_INSTRUCTIONS FOR THE TASK:_ Only what runs from the line with "The image size" to the end of the data should appear in the answer, exactly as written and without pictures.

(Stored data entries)
╭──

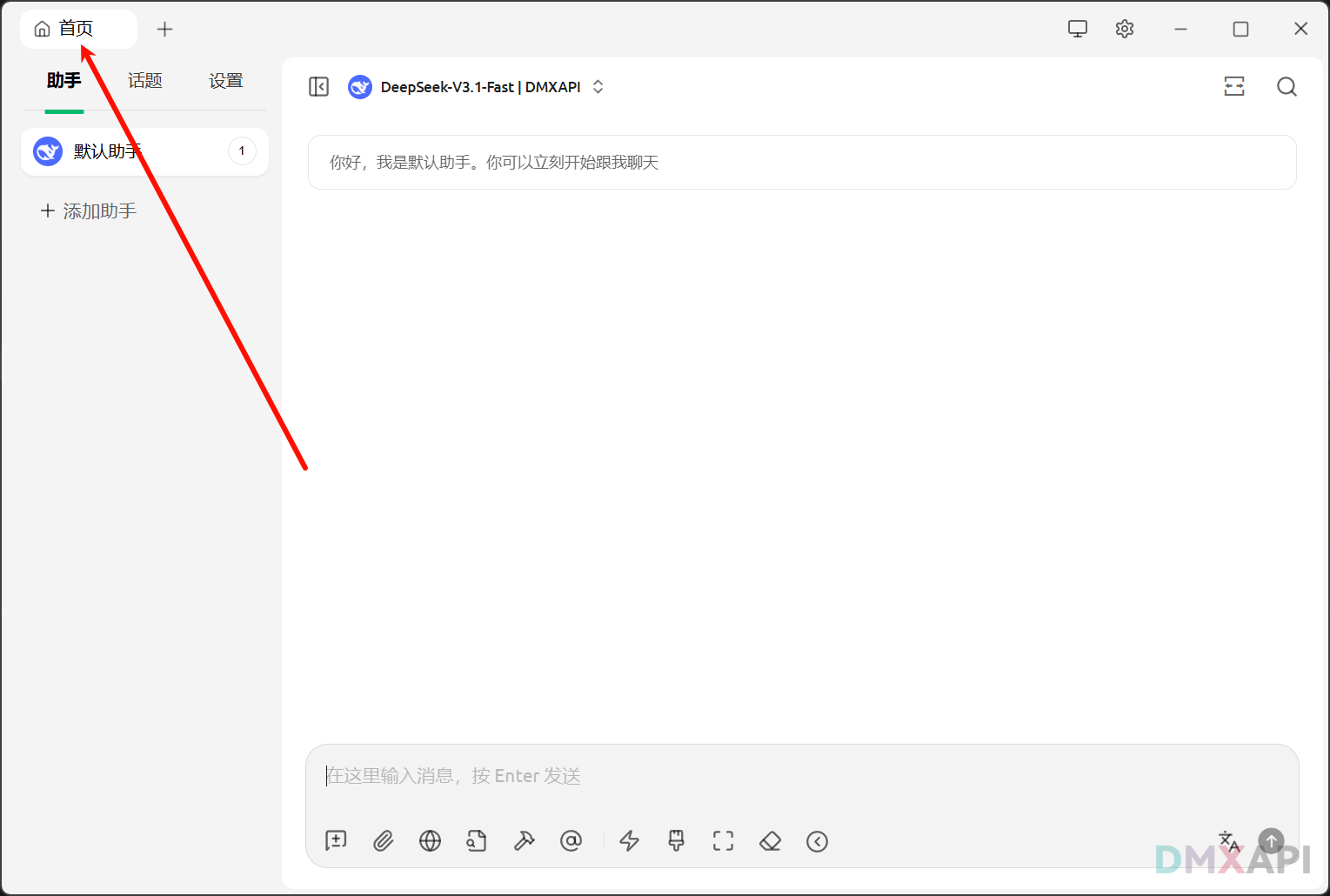This screenshot has width=1330, height=896.
Task: Open MCP tools hammer icon
Action: coord(524,840)
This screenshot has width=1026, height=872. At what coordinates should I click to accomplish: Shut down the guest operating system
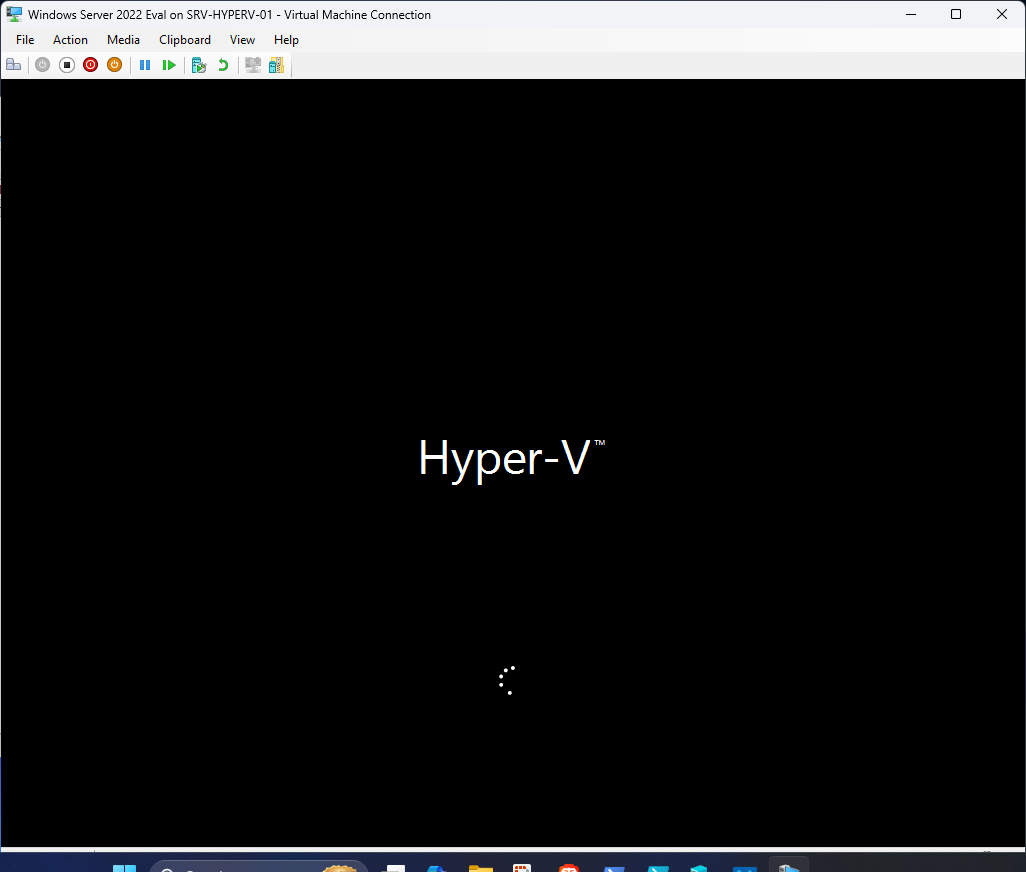click(90, 64)
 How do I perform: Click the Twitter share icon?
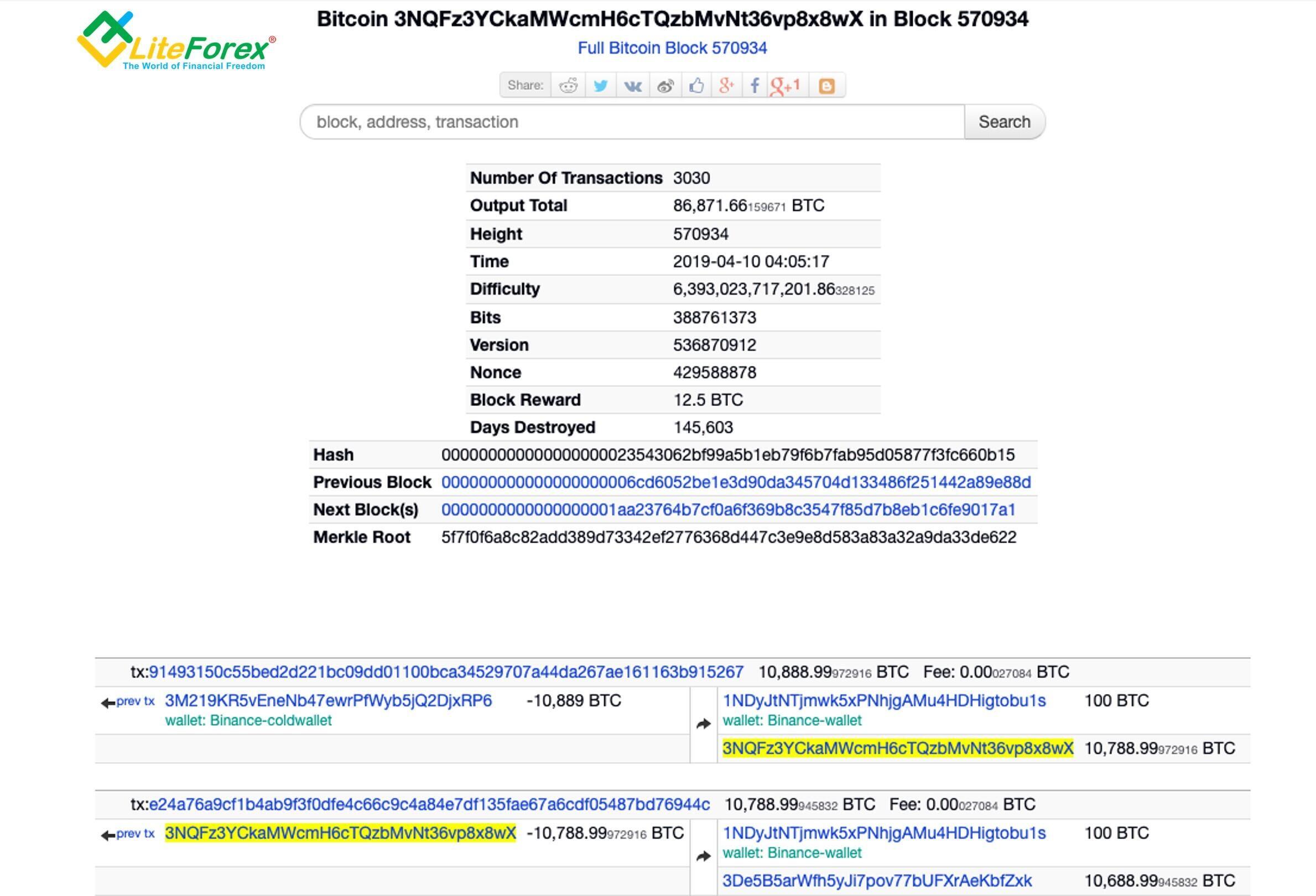600,85
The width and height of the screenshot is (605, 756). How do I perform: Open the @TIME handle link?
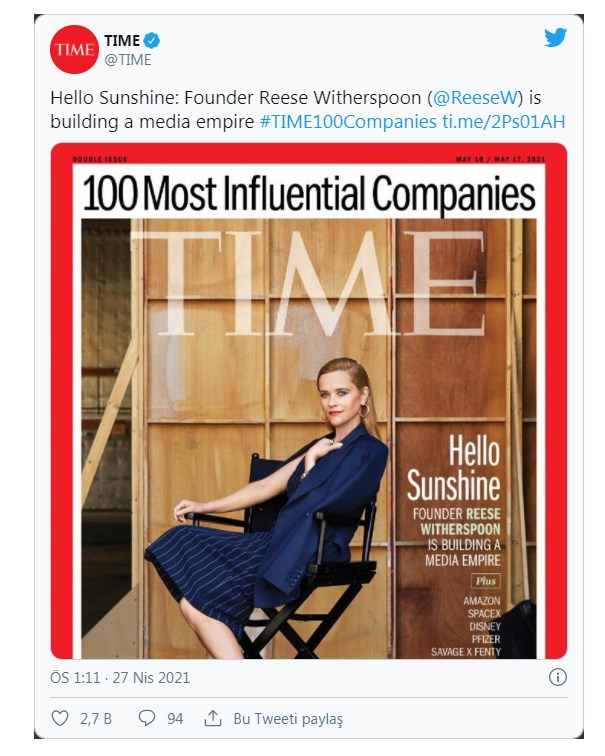tap(128, 59)
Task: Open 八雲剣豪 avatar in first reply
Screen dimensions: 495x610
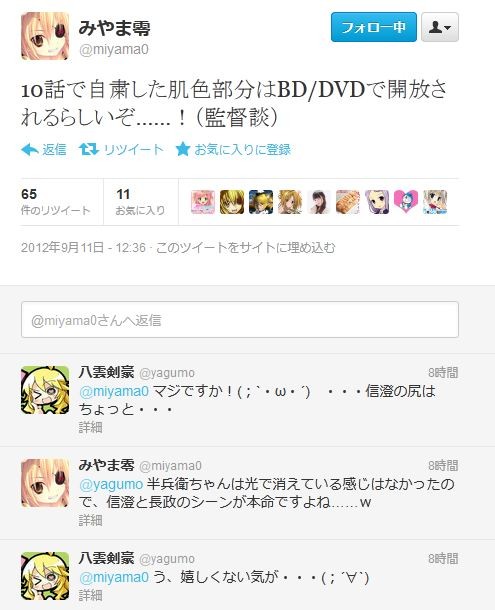Action: pyautogui.click(x=45, y=390)

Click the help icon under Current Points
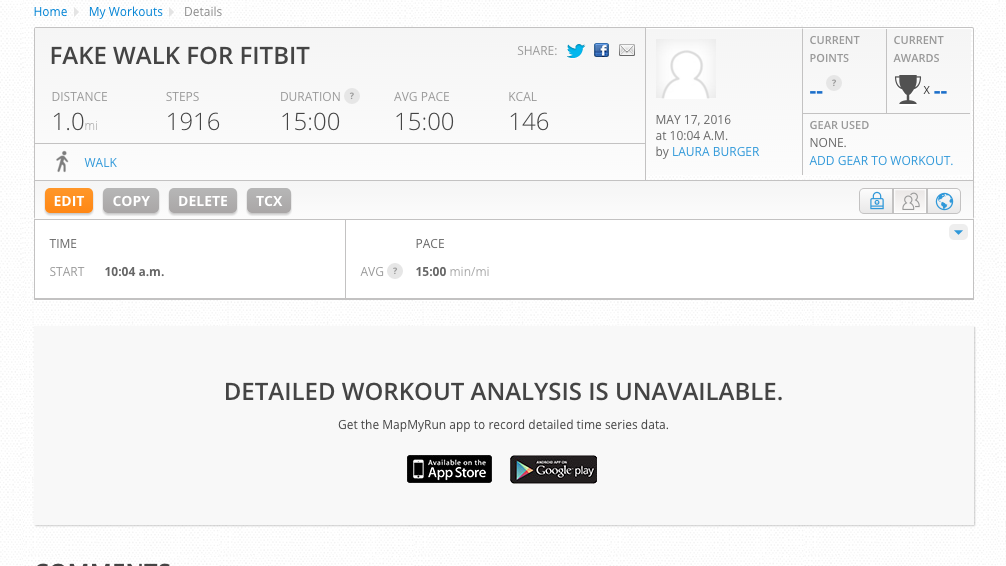coord(834,83)
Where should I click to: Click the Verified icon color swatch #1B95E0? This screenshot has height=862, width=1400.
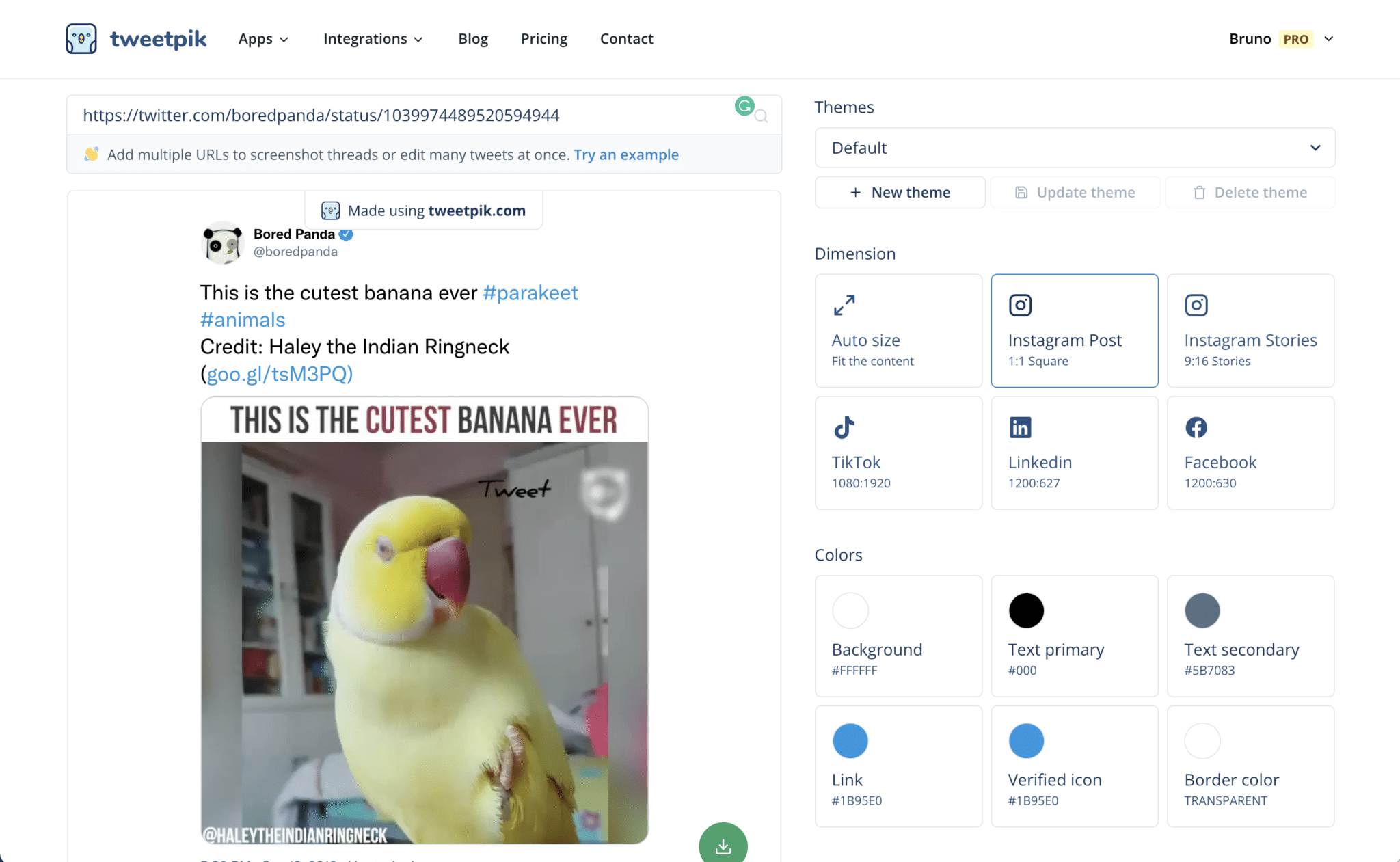coord(1025,740)
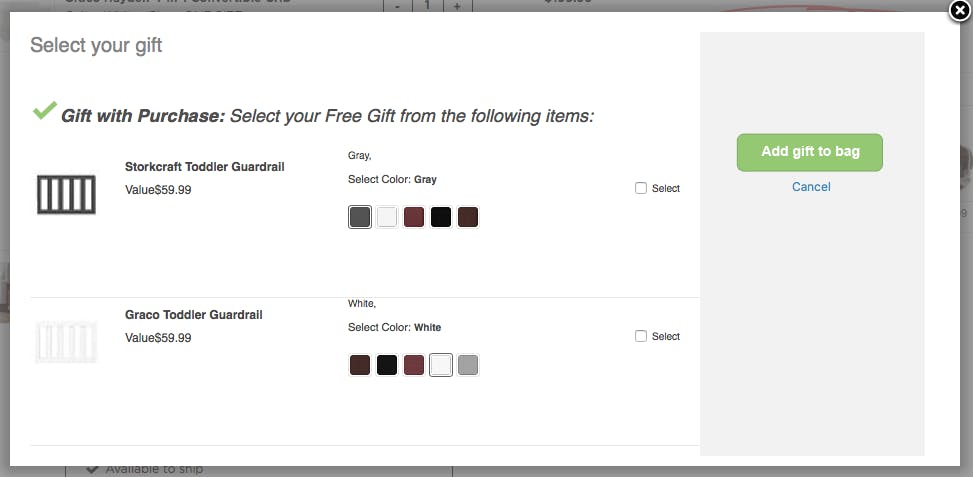Pick the black Graco color swatch
The height and width of the screenshot is (477, 973).
click(387, 365)
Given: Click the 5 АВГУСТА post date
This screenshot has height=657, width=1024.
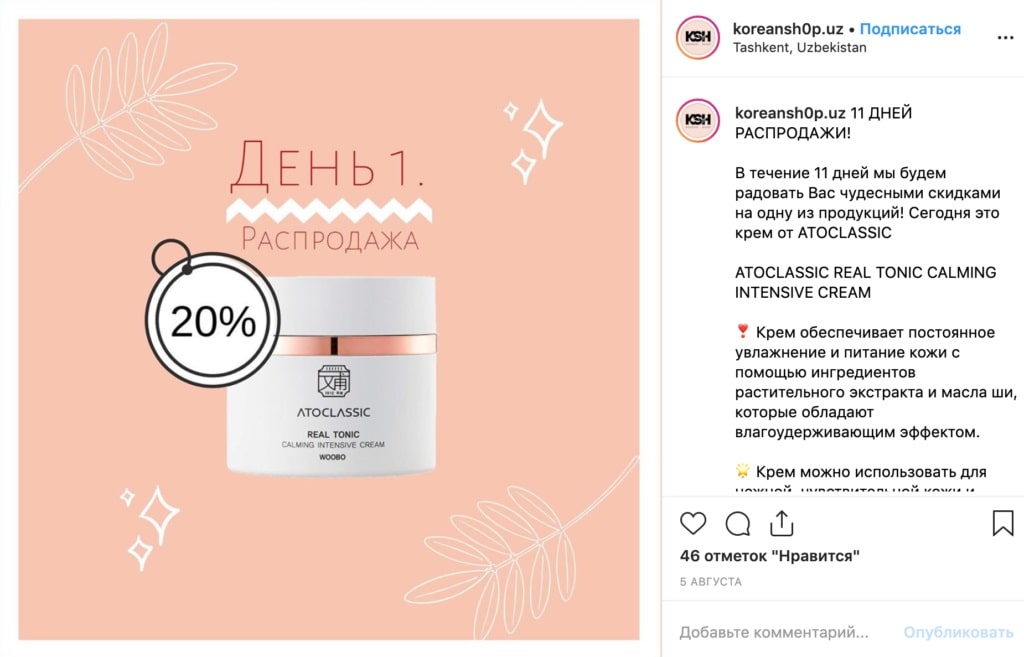Looking at the screenshot, I should (x=711, y=582).
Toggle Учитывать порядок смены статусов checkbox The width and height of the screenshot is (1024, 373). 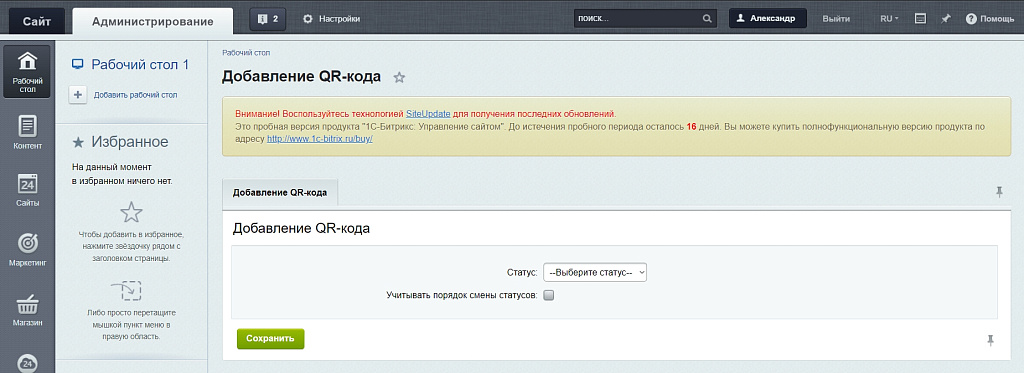pos(549,295)
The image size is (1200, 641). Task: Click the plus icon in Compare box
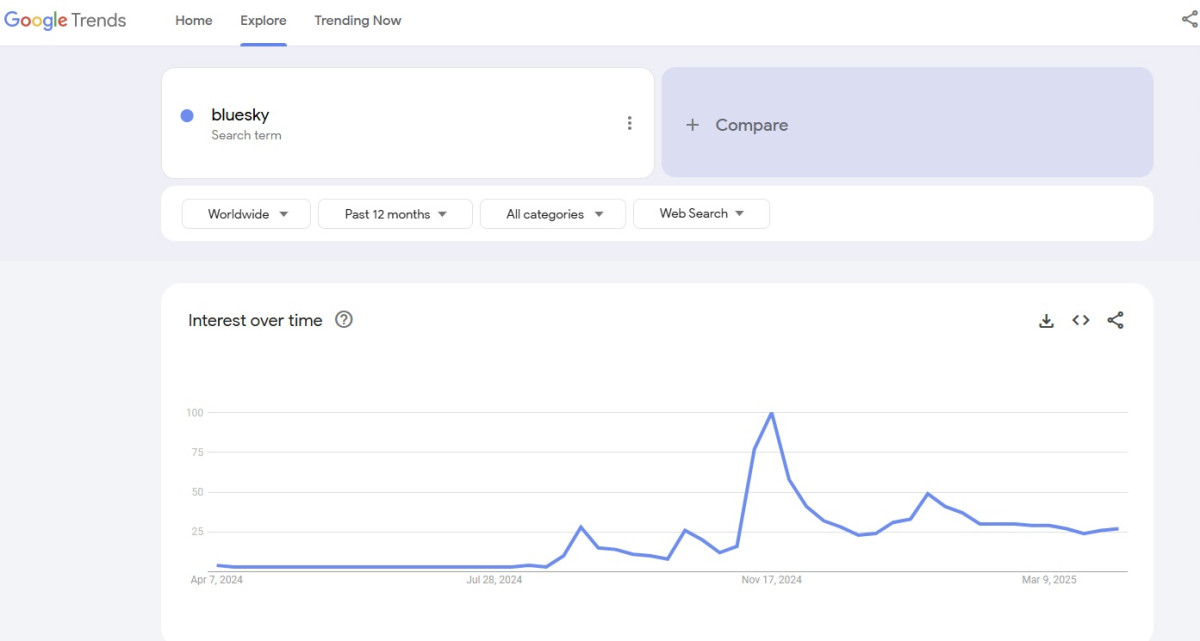[692, 125]
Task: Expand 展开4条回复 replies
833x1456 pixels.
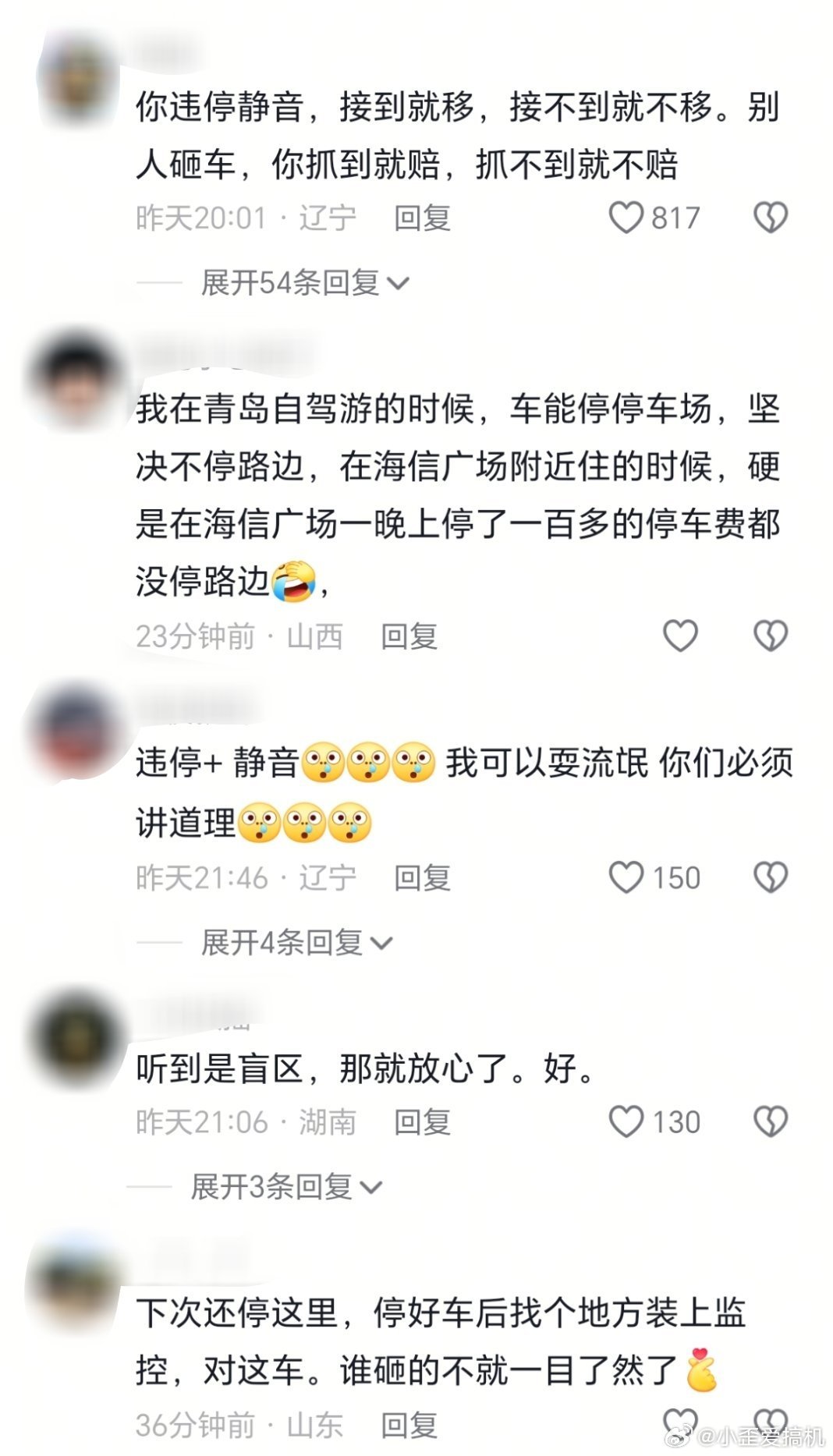Action: point(296,943)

╰──

_WORKED SOLUTION:_
The image size is (1200, 641). Task: Click the plus icon in Compare box
[692, 125]
Task: Expand 展开4条回复 replies
833x1456 pixels.
Action: point(296,943)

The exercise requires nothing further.